Your instructions:
Start to finish, copy the data exactly.
---- Input
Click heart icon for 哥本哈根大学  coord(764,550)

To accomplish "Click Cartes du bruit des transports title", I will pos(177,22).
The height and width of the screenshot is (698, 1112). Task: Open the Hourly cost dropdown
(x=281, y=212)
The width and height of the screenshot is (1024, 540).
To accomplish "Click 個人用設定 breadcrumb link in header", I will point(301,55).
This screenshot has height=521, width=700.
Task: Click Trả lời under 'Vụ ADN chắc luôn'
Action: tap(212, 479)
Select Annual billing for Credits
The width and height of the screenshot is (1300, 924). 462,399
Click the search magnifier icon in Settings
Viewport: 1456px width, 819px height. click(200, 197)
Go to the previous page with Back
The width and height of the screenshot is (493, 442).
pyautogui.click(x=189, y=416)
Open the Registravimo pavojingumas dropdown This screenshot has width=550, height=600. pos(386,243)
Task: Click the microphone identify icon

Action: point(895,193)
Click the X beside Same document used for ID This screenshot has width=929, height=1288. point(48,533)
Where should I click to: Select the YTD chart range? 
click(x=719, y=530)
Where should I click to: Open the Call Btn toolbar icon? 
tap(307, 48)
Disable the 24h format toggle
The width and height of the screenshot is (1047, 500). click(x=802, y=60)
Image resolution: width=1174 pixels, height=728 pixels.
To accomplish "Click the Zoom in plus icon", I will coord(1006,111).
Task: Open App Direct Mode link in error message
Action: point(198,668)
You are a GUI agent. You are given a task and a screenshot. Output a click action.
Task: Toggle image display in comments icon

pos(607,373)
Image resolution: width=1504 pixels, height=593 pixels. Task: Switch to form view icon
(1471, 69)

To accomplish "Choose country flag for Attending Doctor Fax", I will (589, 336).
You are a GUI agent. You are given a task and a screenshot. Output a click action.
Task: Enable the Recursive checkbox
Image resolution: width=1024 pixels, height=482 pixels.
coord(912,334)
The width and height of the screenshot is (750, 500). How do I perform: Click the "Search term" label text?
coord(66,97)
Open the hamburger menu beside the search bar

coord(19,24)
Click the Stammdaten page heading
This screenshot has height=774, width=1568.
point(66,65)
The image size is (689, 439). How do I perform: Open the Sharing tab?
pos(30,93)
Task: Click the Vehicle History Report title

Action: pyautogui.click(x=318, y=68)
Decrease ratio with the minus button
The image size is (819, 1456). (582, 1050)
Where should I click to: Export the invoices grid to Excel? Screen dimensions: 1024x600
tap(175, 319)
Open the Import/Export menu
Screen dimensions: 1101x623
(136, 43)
--------
Response to this task:
Click heart icon for 哥本哈根大学  coord(764,550)

To accomplish "Click Cartes du bruit des transports title", I will pos(177,22).
The height and width of the screenshot is (698, 1112). Task: Open the Hourly cost dropdown
(x=281, y=212)
The width and height of the screenshot is (1024, 540).
To accomplish "Click 個人用設定 breadcrumb link in header", I will point(301,55).
This screenshot has height=521, width=700.
Task: Click Trả lời under 'Vụ ADN chắc luôn'
Action: tap(212, 479)
Select Annual billing for Credits
The width and height of the screenshot is (1300, 924). 462,399
Click the search magnifier icon in Settings
Viewport: 1456px width, 819px height. click(200, 197)
Go to the previous page with Back
The width and height of the screenshot is (493, 442).
pyautogui.click(x=189, y=416)
Open the Registravimo pavojingumas dropdown This screenshot has width=550, height=600. pos(386,243)
Task: Click the microphone identify icon

Action: point(895,193)
Click the X beside Same document used for ID This screenshot has width=929, height=1288. point(48,533)
Where should I click to: Select the YTD chart range? 
click(x=719, y=530)
Where should I click to: Open the Call Btn toolbar icon? 
tap(307, 48)
Disable the 24h format toggle
The width and height of the screenshot is (1047, 500). click(x=802, y=60)
Image resolution: width=1174 pixels, height=728 pixels.
To accomplish "Click the Zoom in plus icon", I will coord(1006,111).
Task: Open App Direct Mode link in error message
Action: point(198,668)
You are a GUI agent. You are given a task and a screenshot. Output a click action.
Task: Toggle image display in comments icon

pos(607,373)
Image resolution: width=1504 pixels, height=593 pixels. Task: Switch to form view icon
(1471, 69)

To accomplish "Choose country flag for Attending Doctor Fax", I will (589, 336).
You are a GUI agent. You are given a task and a screenshot. Output a click action.
Task: Enable the Recursive checkbox
Image resolution: width=1024 pixels, height=482 pixels.
coord(912,334)
The width and height of the screenshot is (750, 500). How do I perform: Click the "Search term" label text?
coord(66,97)
Open the hamburger menu beside the search bar

coord(19,24)
Click the Stammdaten page heading
This screenshot has height=774, width=1568.
point(66,65)
The image size is (689, 439). How do I perform: Open the Sharing tab?
pos(30,93)
Task: Click the Vehicle History Report title

Action: pyautogui.click(x=318, y=68)
Decrease ratio with the minus button
The image size is (819, 1456). (582, 1050)
Where should I click to: Export the invoices grid to Excel? Screen dimensions: 1024x600
tap(175, 319)
Open the Import/Export menu
Screen dimensions: 1101x623
(136, 43)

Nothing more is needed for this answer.